On the topic of conversation, machine learning is also playing a major role in some of the Alphabet’s other businesses. Jigsaw is an Alphabet company staffed by policy experts, engineers, research scientists, and AI specialists, all looking to understand how technology can help make the world a safer place. The team there has huge ambitions to solve global security problems such as online radicalization, the proliferation of fake news, and the threat of online censorship, and their first product, ‘Perspective’, seeks to address one of the biggest issues facing online communities: incivility and toxic comments.
Most users on the internet have witnessed harassment or bullying online, and almost half of internet users have been the target of harassment themselves. Using data sets from partners like the New York Times, the machine learning algorithms behind Perspective have trained themselves to identify the kinds of toxic language that are likely to deter people from joining in the debate. The Perspective API gives publishers a toxicity ‘score’ for each comment, providing them with a reliable and scalable means to monitor and filter conversations, and encourage civil discussion and engagement. As a result of implementing Perspective, the New York Times, which previously only allowed comments on around 10% of its content, is opening up more of its top stories for commentary and reader engagement, with a goal of eventually allowing comments across 100% of their articles.
Outside of the Alphabet family, we’re making some of the fundamental components of our machine learning technology available to businesses and researchers in an effort to help move the entire industry forward. First, we have Google CloudML, a set of APIs that anyone can access to make use of simple machine learning on the Google Cloud. Then we have TensorFlow, our open-source machine learning library that is available for individuals, institutions, and enterprises to use on their own machine learning projects.

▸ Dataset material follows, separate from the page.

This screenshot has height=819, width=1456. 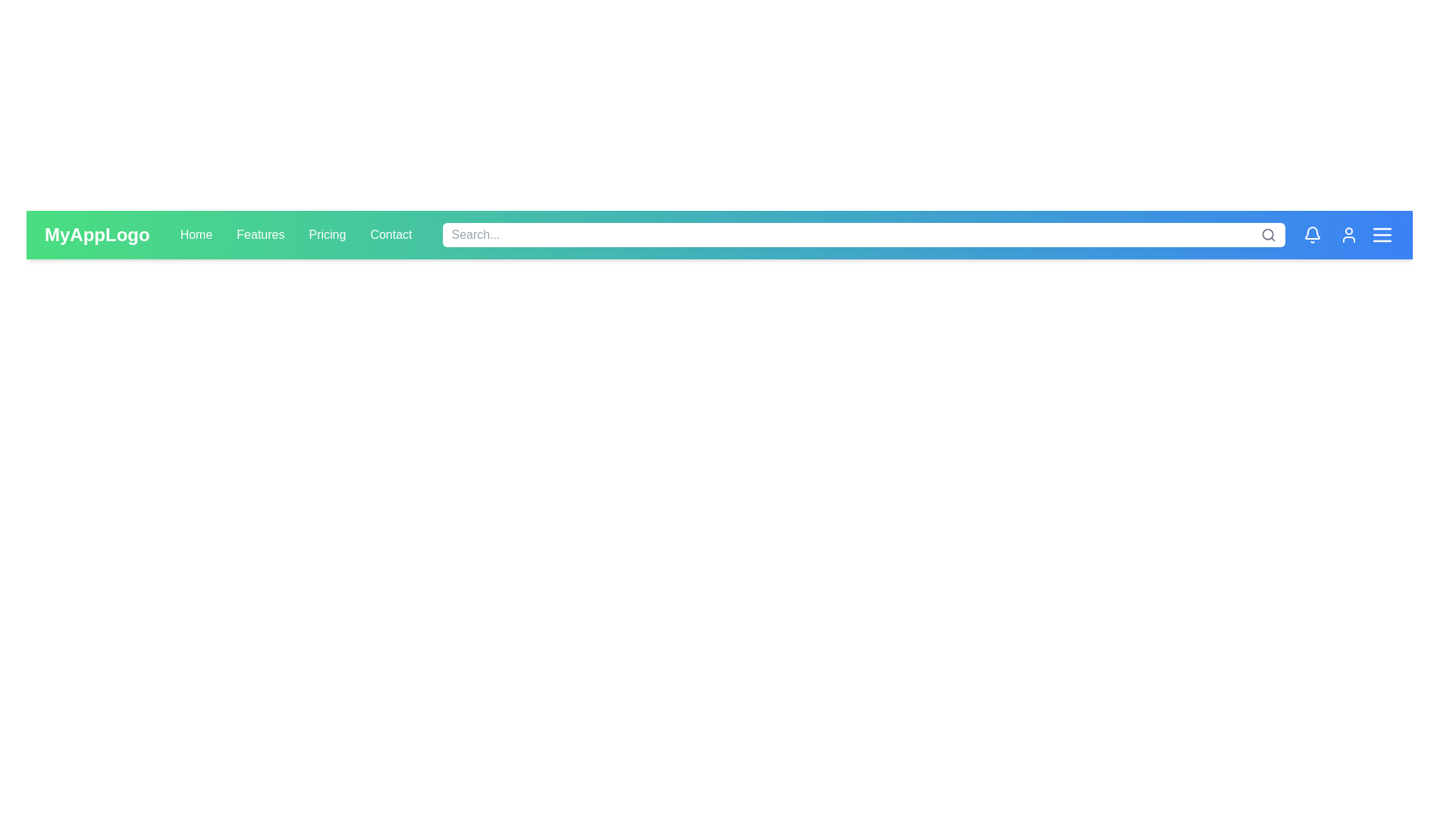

These tools have already helped businesses large and small make significant savings on some hugely time-consuming tasks. From automating the sorting of cucumbers in Japanese farms to helping Airbus Defence and Space automatically remove cloud formations from their satellite imagery, TensorFlow and CloudML have already taken over many arduous, complex tasks, freeing up time and mental resources that can then be spent on the kind of imaginative and creative tasks where the human mind excels.
I’m incredibly optimistic about the potential of machine learning. Across the globe, thousands of brilliant, dedicated people are working every day on important problems, from climate change to aerospace to education. With the assistance of machine learning tools, the solutions they’ll be able to find will have the power to make our world a radically better place.